Are any terms implied into employment contracts?
Yes. For example, employment contracts for an unlimited term are always subject to an implied probation period of 60 days.
Are mandatory arbitration/dispute resolution agreements enforceable?
Under the General Labour Law (2/00), all labour disputes fall under the sole jurisdiction of the provincial labour courts. Any agreements providing for alternative means of dispute resolution are invalid and unenforceable.
Once the new General Labour Law (7/15) comes into force on September 15 2015, agreements to arbitrate will be valid and enforceable. However, all arbitration proceedings will be subject to the procedural rules set out by the law. Conciliation and mediation proceedings will also be possible before the General Inspectorate of Labour Services and the Public Attorney’s Office.
How can employers make changes to existing employment agreements?
In general, employers may make unilateral amendments to existing employment agreements if this prerogative has not been expressly excluded by the employment contract or a legal provision. The new General Labour Law (7/15) grants employers broader prerogatives to vary certain aspects of the employment relationship unilaterally (eg, workplace and working hours).
Is a distinction drawn between local and foreign workers?

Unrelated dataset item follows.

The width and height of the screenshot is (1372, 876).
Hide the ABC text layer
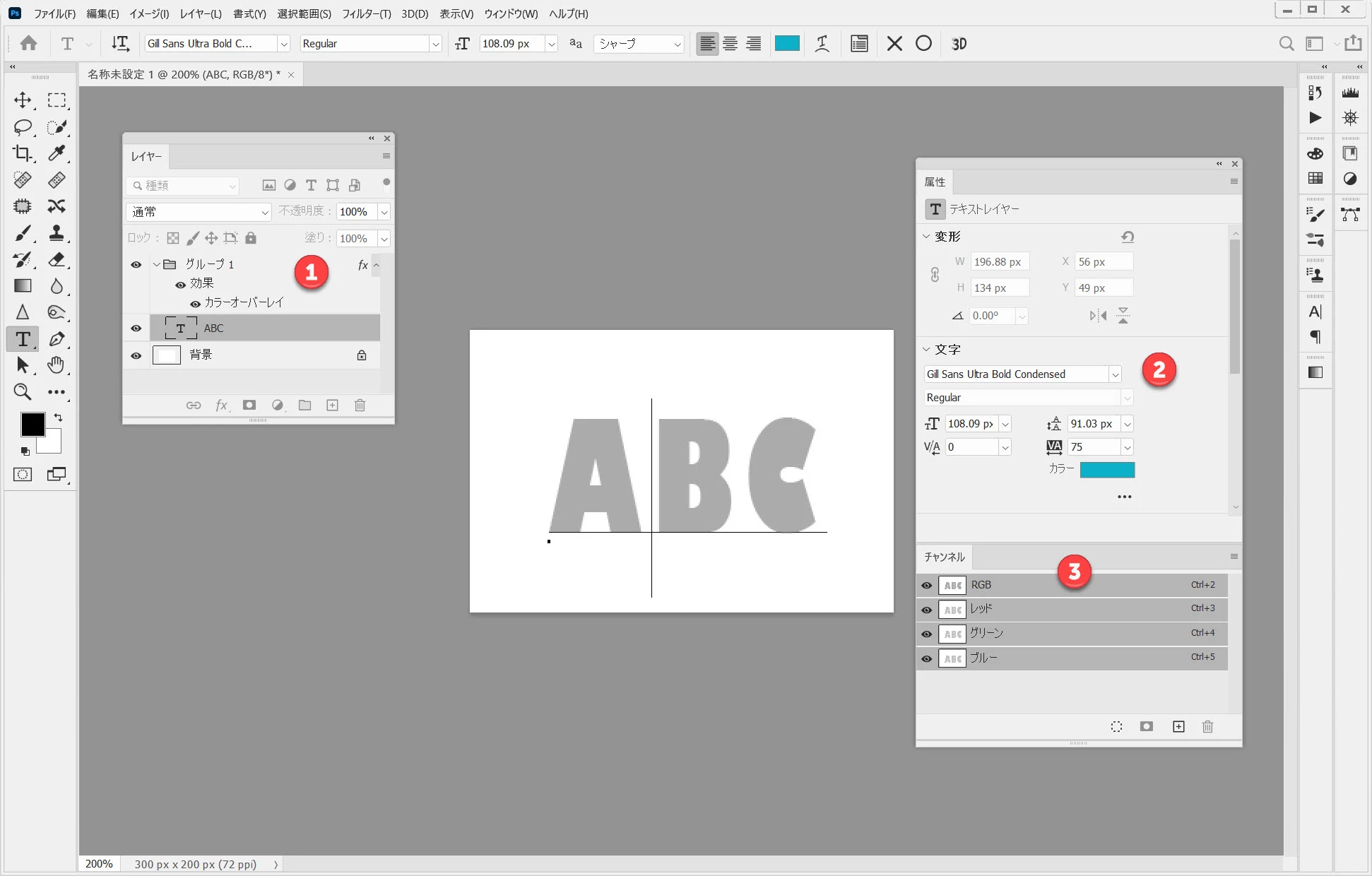(136, 328)
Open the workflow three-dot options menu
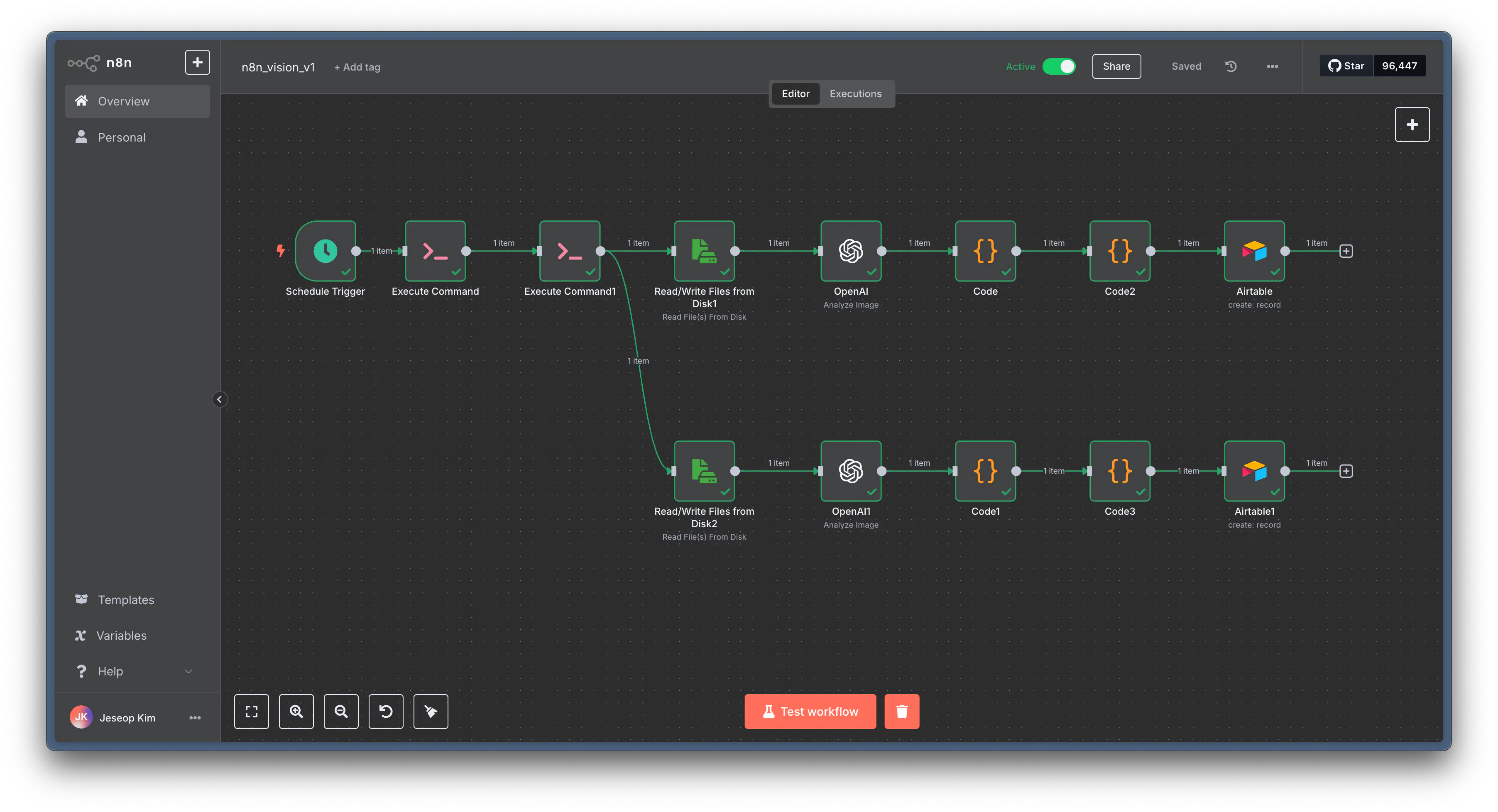Viewport: 1498px width, 812px height. (x=1272, y=66)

Yes. National and foreign resident employees (ie, foreign citizens holding a residency permit) are subject to the same rules on recruitment, hiring and termination as set out by the General Labour Law (2/00). Foreign non-resident employees (ie, foreign citizens holding a work visa) may be hired only on a fixed-term basis (ranging from three to 36 months) and are subject to recruitment and hiring requirements, plus specific immigration restrictions.